-- ACTIVITY --
Below are the records; print them all without any alteration.

___

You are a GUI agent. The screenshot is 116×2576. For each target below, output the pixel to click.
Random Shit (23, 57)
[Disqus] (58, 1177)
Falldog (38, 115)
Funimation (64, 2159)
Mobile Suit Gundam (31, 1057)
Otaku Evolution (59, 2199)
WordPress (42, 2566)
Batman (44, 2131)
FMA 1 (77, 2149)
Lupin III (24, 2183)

___

-- ANSWER AREA --
You are a GUI agent. The screenshot is 116×2576. For each target below, output the pixel to click.
Random Shit (23, 57)
[Disqus] (58, 1177)
Falldog (38, 115)
Funimation (64, 2159)
Mobile Suit Gundam (31, 1057)
Otaku Evolution (59, 2199)
WordPress (42, 2566)
Batman (44, 2131)
FMA 1 (77, 2149)
Lupin III (24, 2183)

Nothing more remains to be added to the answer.